# [Problem statement]
Set down the data that follows again, exactly as written.

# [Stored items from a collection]
----

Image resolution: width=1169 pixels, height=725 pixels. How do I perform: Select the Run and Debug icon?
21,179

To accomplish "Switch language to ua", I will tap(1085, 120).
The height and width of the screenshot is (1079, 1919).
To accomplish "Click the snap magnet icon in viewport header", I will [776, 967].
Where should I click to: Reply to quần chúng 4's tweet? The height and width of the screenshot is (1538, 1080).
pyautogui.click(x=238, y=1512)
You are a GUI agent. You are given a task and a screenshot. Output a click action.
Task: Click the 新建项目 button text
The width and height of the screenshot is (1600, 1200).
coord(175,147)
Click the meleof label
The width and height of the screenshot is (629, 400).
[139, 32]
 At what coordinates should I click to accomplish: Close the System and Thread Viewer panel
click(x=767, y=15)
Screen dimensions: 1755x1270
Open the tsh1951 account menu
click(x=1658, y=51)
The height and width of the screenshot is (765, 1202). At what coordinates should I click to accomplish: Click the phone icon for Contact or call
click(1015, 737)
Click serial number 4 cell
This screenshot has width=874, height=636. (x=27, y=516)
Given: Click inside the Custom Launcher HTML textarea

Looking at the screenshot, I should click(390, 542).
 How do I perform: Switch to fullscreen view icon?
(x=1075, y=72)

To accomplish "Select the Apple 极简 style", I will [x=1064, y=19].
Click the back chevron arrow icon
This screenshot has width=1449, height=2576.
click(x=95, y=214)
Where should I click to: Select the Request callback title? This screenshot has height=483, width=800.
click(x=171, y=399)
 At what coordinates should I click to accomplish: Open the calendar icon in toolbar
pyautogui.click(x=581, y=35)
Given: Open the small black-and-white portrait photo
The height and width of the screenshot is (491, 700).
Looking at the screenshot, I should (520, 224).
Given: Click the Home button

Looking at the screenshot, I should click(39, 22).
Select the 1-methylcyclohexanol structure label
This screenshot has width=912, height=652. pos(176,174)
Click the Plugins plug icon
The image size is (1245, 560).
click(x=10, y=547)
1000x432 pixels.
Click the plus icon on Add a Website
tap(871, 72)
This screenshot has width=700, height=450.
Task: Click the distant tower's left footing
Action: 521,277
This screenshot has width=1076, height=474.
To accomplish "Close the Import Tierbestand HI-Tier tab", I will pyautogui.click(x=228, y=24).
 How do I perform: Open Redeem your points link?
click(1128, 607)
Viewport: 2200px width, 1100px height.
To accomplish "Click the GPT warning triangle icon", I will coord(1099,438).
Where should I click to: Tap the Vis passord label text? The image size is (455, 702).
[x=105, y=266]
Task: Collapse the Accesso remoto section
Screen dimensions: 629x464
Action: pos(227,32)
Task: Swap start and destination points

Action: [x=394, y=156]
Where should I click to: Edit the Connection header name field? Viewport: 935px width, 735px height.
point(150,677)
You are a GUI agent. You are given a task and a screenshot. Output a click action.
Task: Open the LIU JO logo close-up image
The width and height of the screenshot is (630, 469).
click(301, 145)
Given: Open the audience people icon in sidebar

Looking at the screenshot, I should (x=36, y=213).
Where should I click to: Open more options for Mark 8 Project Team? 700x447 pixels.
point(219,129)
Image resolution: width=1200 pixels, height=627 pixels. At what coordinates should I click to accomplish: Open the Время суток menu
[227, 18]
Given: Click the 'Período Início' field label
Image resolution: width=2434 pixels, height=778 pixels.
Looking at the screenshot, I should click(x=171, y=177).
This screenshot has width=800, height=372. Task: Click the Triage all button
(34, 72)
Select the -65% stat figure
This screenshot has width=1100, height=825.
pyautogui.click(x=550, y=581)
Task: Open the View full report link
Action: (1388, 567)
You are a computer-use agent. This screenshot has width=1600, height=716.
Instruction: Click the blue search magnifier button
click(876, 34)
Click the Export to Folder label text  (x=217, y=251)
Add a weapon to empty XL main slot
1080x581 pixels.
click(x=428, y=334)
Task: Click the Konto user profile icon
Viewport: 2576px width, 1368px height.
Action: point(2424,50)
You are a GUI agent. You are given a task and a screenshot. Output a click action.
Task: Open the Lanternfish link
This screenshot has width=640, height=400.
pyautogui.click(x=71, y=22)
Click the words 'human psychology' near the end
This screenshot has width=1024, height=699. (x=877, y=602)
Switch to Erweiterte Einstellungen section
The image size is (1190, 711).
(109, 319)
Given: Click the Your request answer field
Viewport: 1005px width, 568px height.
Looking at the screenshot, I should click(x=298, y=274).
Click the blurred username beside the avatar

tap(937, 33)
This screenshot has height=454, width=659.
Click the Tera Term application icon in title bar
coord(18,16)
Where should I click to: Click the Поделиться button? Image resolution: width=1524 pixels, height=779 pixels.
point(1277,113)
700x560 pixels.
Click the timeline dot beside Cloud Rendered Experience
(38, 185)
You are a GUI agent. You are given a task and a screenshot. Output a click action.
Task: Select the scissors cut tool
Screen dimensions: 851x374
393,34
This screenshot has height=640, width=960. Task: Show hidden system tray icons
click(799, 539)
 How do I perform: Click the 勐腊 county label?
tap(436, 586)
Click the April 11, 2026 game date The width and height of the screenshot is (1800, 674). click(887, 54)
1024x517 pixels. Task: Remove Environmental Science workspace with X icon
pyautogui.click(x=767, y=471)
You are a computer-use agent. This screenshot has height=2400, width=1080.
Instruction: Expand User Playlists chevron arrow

----

# [Reply]
Image resolution: width=1169 pixels, height=725 pixels. How do I perform: Select the Run and Debug icon?
21,179

To accomplish "Switch language to ua", I will tap(1085, 120).
The height and width of the screenshot is (1079, 1919).
To accomplish "Click the snap magnet icon in viewport header", I will [776, 967].
Where should I click to: Reply to quần chúng 4's tweet? The height and width of the screenshot is (1538, 1080).
pyautogui.click(x=238, y=1512)
You are a GUI agent. You are given a task and a screenshot. Output a click action.
Task: Click the 新建项目 button text
The width and height of the screenshot is (1600, 1200).
coord(175,147)
Click the meleof label
The width and height of the screenshot is (629, 400).
[139, 32]
 At what coordinates should I click to accomplish: Close the System and Thread Viewer panel
click(x=767, y=15)
Screen dimensions: 1755x1270
Open the tsh1951 account menu
click(x=1658, y=51)
The height and width of the screenshot is (765, 1202). At what coordinates should I click to accomplish: Click the phone icon for Contact or call
click(1015, 737)
Click serial number 4 cell
This screenshot has width=874, height=636. (x=27, y=516)
Given: Click inside the Custom Launcher HTML textarea

Looking at the screenshot, I should click(390, 542).
 How do I perform: Switch to fullscreen view icon?
(x=1075, y=72)

To accomplish "Select the Apple 极简 style", I will [x=1064, y=19].
Click the back chevron arrow icon
This screenshot has width=1449, height=2576.
click(x=95, y=214)
Where should I click to: Select the Request callback title? This screenshot has height=483, width=800.
click(x=171, y=399)
 At what coordinates should I click to accomplish: Open the calendar icon in toolbar
pyautogui.click(x=581, y=35)
Given: Open the small black-and-white portrait photo
The height and width of the screenshot is (491, 700).
Looking at the screenshot, I should (520, 224).
Given: Click the Home button

Looking at the screenshot, I should click(39, 22).
Select the 1-methylcyclohexanol structure label
This screenshot has width=912, height=652. pos(176,174)
Click the Plugins plug icon
The image size is (1245, 560).
click(x=10, y=547)
1000x432 pixels.
Click the plus icon on Add a Website
tap(871, 72)
This screenshot has width=700, height=450.
Task: Click the distant tower's left footing
Action: 521,277
This screenshot has width=1076, height=474.
To accomplish "Close the Import Tierbestand HI-Tier tab", I will pyautogui.click(x=228, y=24).
 How do I perform: Open Redeem your points link?
click(1128, 607)
Viewport: 2200px width, 1100px height.
To accomplish "Click the GPT warning triangle icon", I will coord(1099,438).
Where should I click to: Tap the Vis passord label text? The image size is (455, 702).
[x=105, y=266]
Task: Collapse the Accesso remoto section
Screen dimensions: 629x464
Action: pos(227,32)
Task: Swap start and destination points

Action: [x=394, y=156]
Where should I click to: Edit the Connection header name field? Viewport: 935px width, 735px height.
point(150,677)
You are a GUI agent. You are given a task and a screenshot. Output a click action.
Task: Open the LIU JO logo close-up image
The width and height of the screenshot is (630, 469).
click(301, 145)
Given: Open the audience people icon in sidebar

Looking at the screenshot, I should (x=36, y=213).
Where should I click to: Open more options for Mark 8 Project Team? 700x447 pixels.
point(219,129)
Image resolution: width=1200 pixels, height=627 pixels. At what coordinates should I click to accomplish: Open the Время суток menu
[227, 18]
Given: Click the 'Período Início' field label
Image resolution: width=2434 pixels, height=778 pixels.
Looking at the screenshot, I should click(x=171, y=177).
This screenshot has width=800, height=372. Task: Click the Triage all button
(34, 72)
Select the -65% stat figure
This screenshot has width=1100, height=825.
pyautogui.click(x=550, y=581)
Task: Open the View full report link
Action: (1388, 567)
You are a computer-use agent. This screenshot has width=1600, height=716.
Instruction: Click the blue search magnifier button
click(876, 34)
Click the Export to Folder label text  (x=217, y=251)
Add a weapon to empty XL main slot
1080x581 pixels.
click(x=428, y=334)
Task: Click the Konto user profile icon
Viewport: 2576px width, 1368px height.
Action: point(2424,50)
You are a GUI agent. You are given a task and a screenshot. Output a click action.
Task: Open the Lanternfish link
This screenshot has width=640, height=400.
pyautogui.click(x=71, y=22)
Click the words 'human psychology' near the end
This screenshot has width=1024, height=699. (x=877, y=602)
Switch to Erweiterte Einstellungen section
The image size is (1190, 711).
(109, 319)
Given: Click the Your request answer field
Viewport: 1005px width, 568px height.
Looking at the screenshot, I should click(x=298, y=274).
Click the blurred username beside the avatar

tap(937, 33)
This screenshot has height=454, width=659.
Click the Tera Term application icon in title bar
coord(18,16)
Where should I click to: Click the Поделиться button? Image resolution: width=1524 pixels, height=779 pixels.
point(1277,113)
700x560 pixels.
Click the timeline dot beside Cloud Rendered Experience
(38, 185)
You are a GUI agent. You are given a task and a screenshot. Output a click action.
Task: Select the scissors cut tool
Screen dimensions: 851x374
393,34
This screenshot has height=640, width=960. Task: Show hidden system tray icons
click(799, 539)
 How do I perform: Click the 勐腊 county label?
tap(436, 586)
Click the April 11, 2026 game date The width and height of the screenshot is (1800, 674). click(887, 54)
1024x517 pixels. Task: Remove Environmental Science workspace with X icon
pyautogui.click(x=767, y=471)
You are a computer-use agent. This screenshot has height=2400, width=1080.
Instruction: Expand User Playlists chevron arrow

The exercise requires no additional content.